Dataset records:
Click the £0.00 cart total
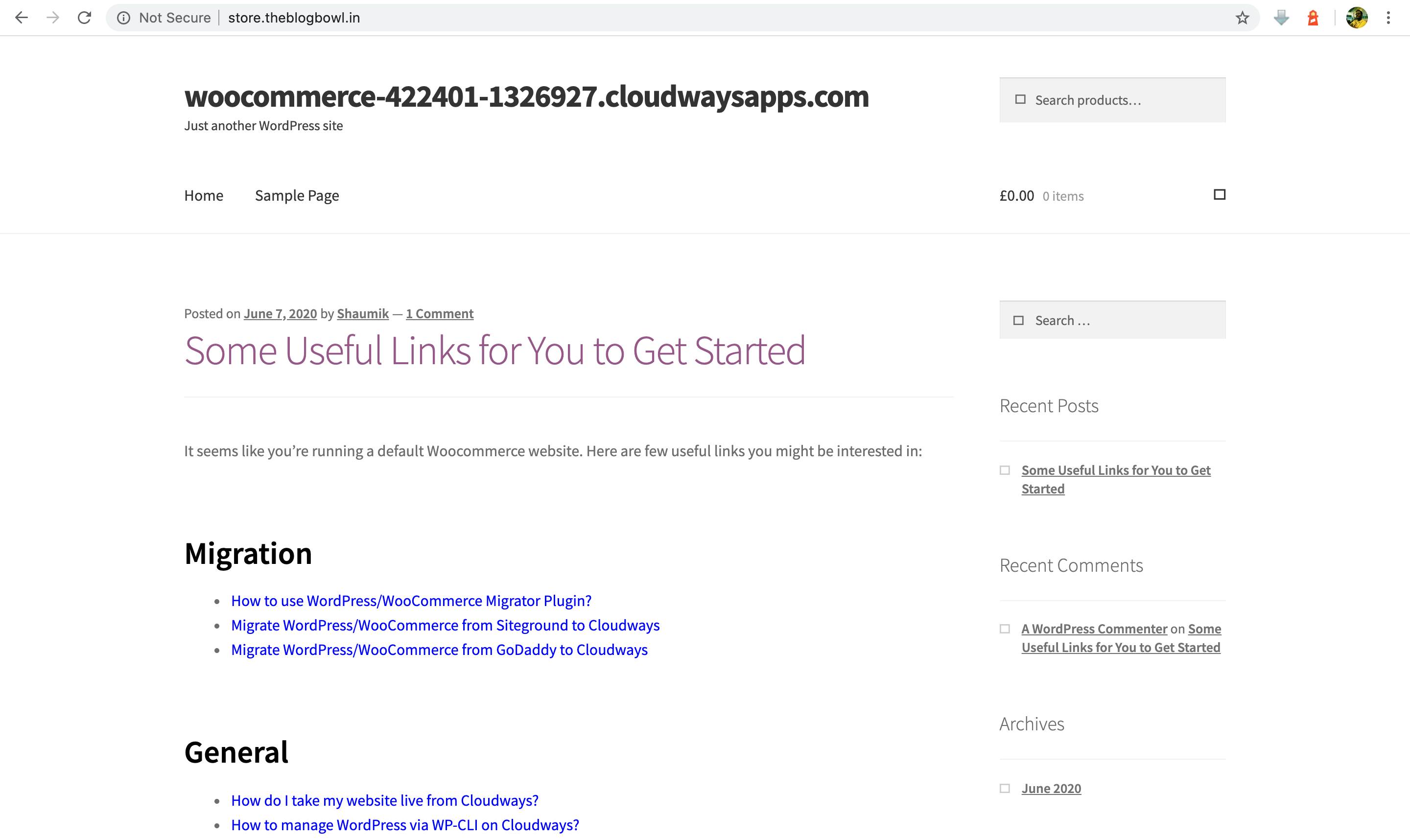This screenshot has width=1410, height=840. point(1016,196)
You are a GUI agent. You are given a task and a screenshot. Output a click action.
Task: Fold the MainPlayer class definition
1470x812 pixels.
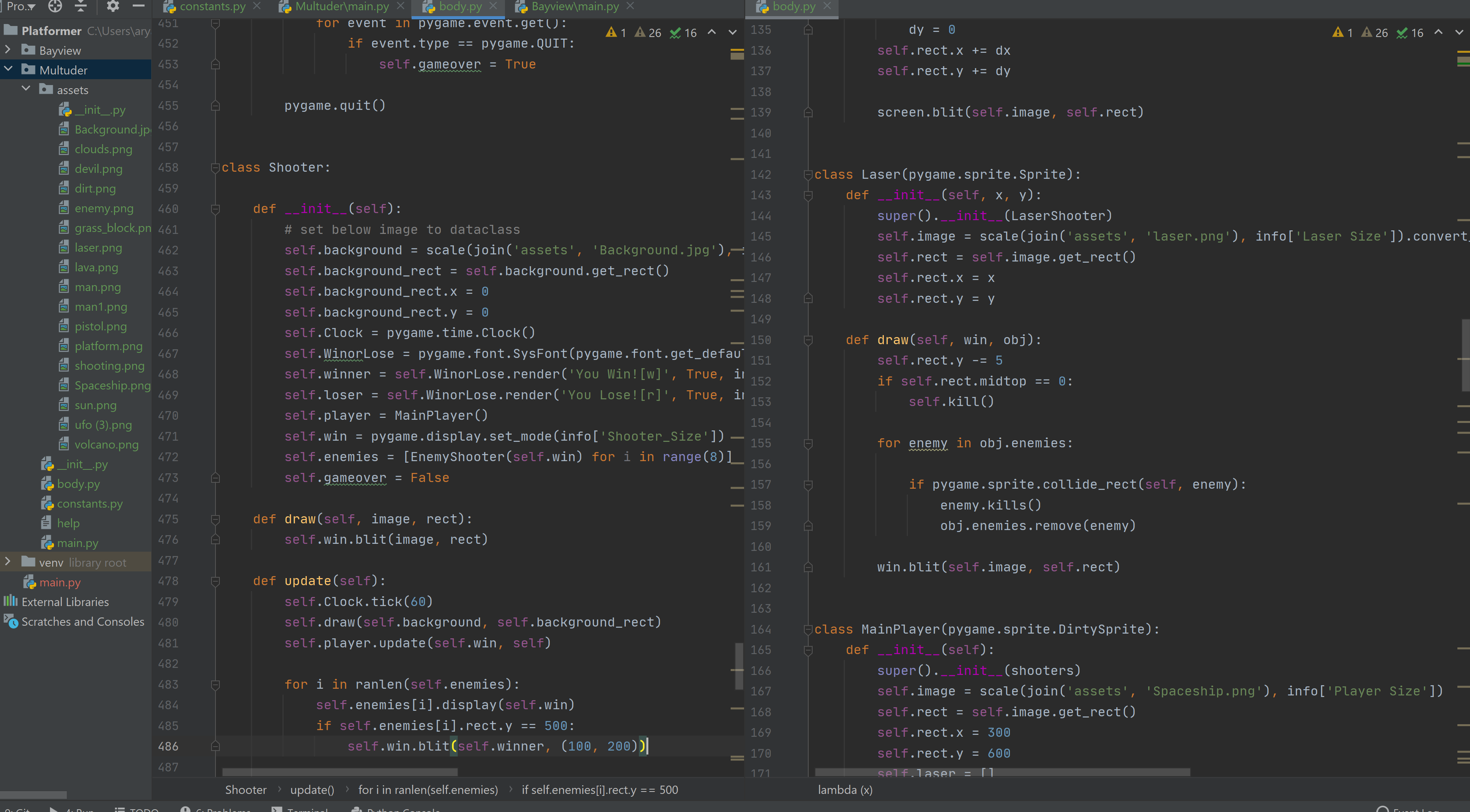tap(808, 629)
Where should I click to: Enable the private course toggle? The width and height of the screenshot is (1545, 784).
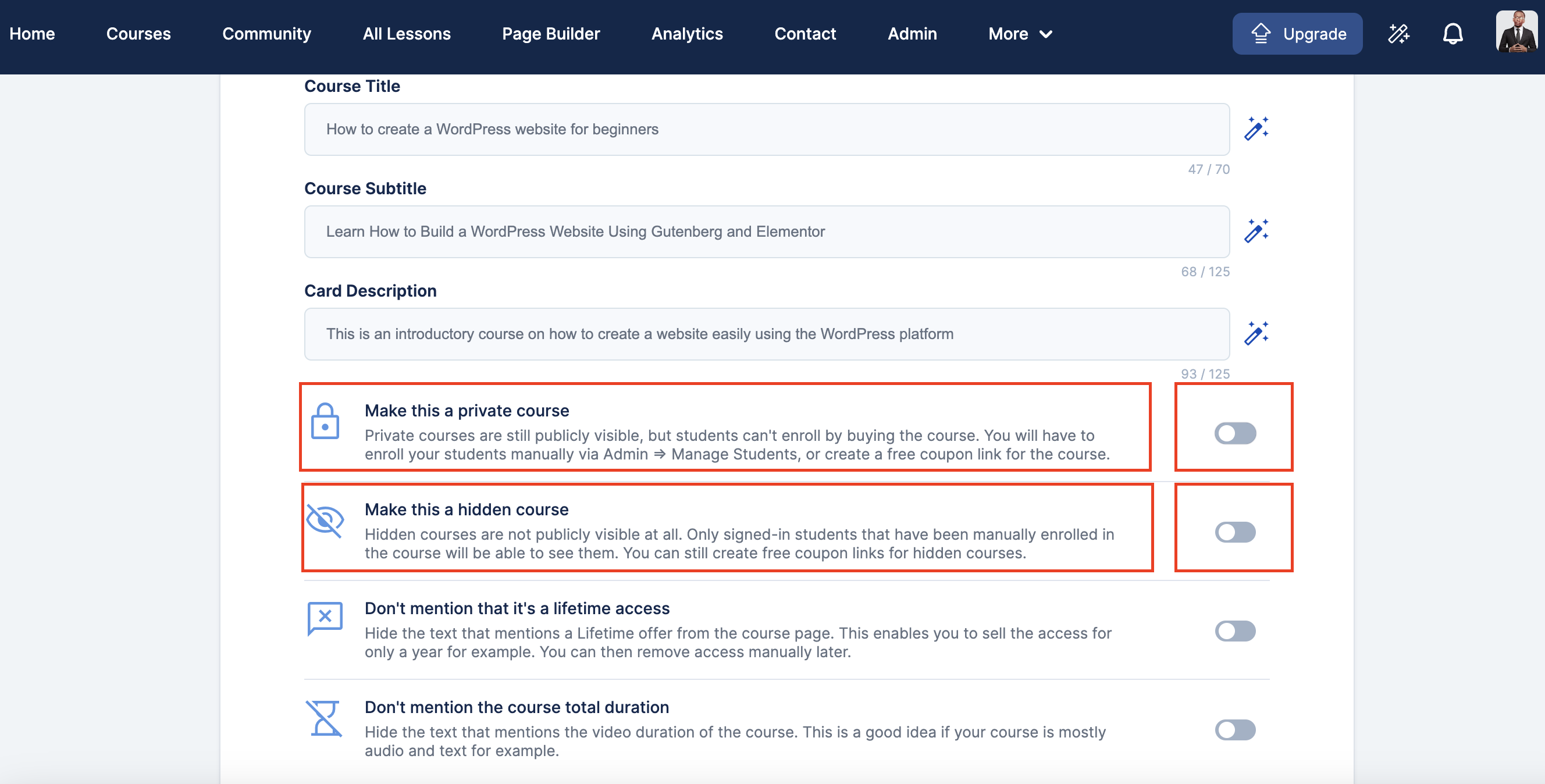pyautogui.click(x=1235, y=433)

** WHAT IS REQUIRED **
Reproduce each entry exactly, without the pictures.

** SOLUTION BELOW **
Click the £0.00 cart total
This screenshot has width=1410, height=840. point(1016,196)
You are a GUI agent. You are given a task and a screenshot. Output a click action.
Task: Fold the MainPlayer class definition
1470x812 pixels.
tap(808, 629)
Where should I click to: Enable the private course toggle? The width and height of the screenshot is (1545, 784).
pyautogui.click(x=1235, y=433)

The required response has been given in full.